Featured in: Savory Bites

This plant-based version of the beloved Italian classic brings together tender brown lentils with a traditional soffritto base of onions, carrots, and celery. The sauce simmers slowly with crushed tomatoes, fragrant garlic, and dried herbs until thick and rich. Each serving delivers 19 grams of protein while remaining completely vegan-friendly. The finished dish features perfectly cooked spaghetti topped with this robust, flavorful sauce that even meat-lovers will enjoy.

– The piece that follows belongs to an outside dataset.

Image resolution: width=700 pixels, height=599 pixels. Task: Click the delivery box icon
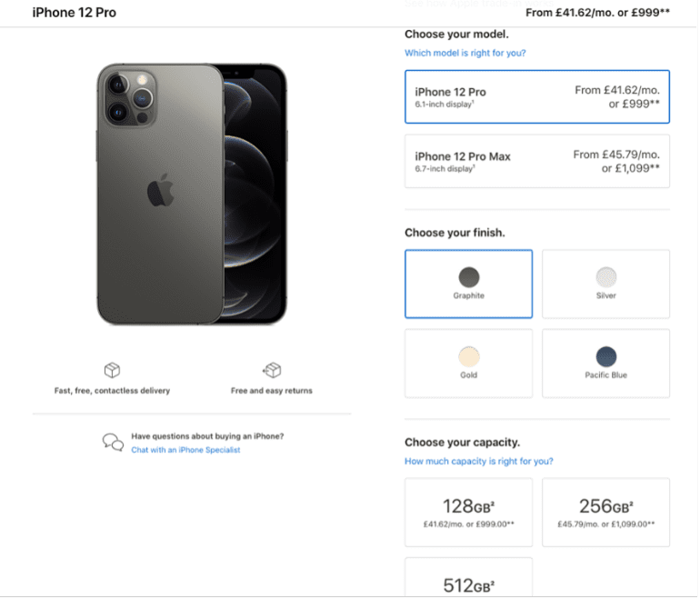click(112, 370)
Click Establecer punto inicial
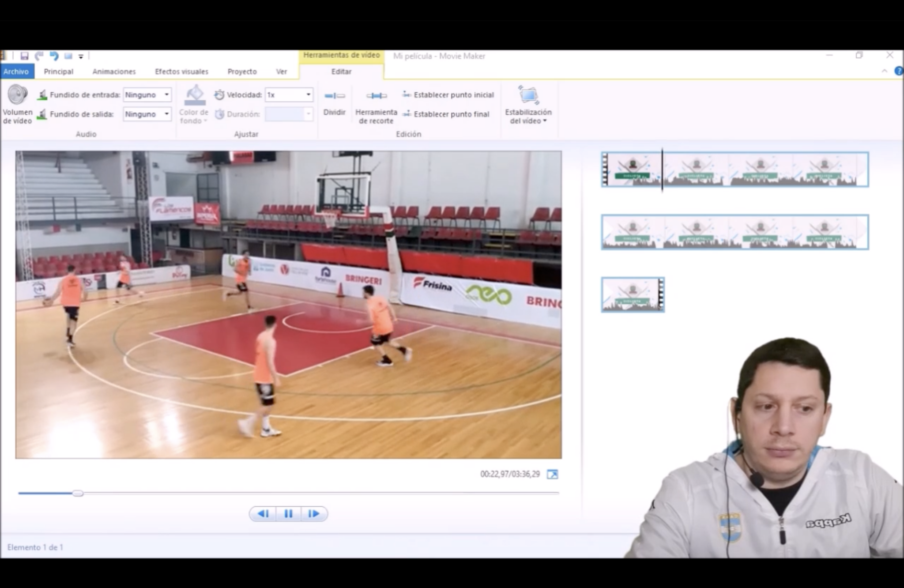 point(448,95)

Updated on Wed, 21 Jan 2026 10:07:00 GMT
A close-up of steaming Lentil Bolognese sauce generously coating al dente spaghetti, garnished with fresh basil. Save
A close-up of steaming Lentil Bolognese sauce generously coating al dente spaghetti, garnished with fresh basil. | cravebop.com

The first time I served this lentil bolognese to my Italian neighbor, she took three bites before asking what kind of meat I'd used. When I told her it was entirely plant-based, she actually laughed out loud. That's the thing about a well-made bolognese—it's not about the meat at all. It's about that deep, slow-cooked richness that makes you want to stand over the pot with a wooden spoon.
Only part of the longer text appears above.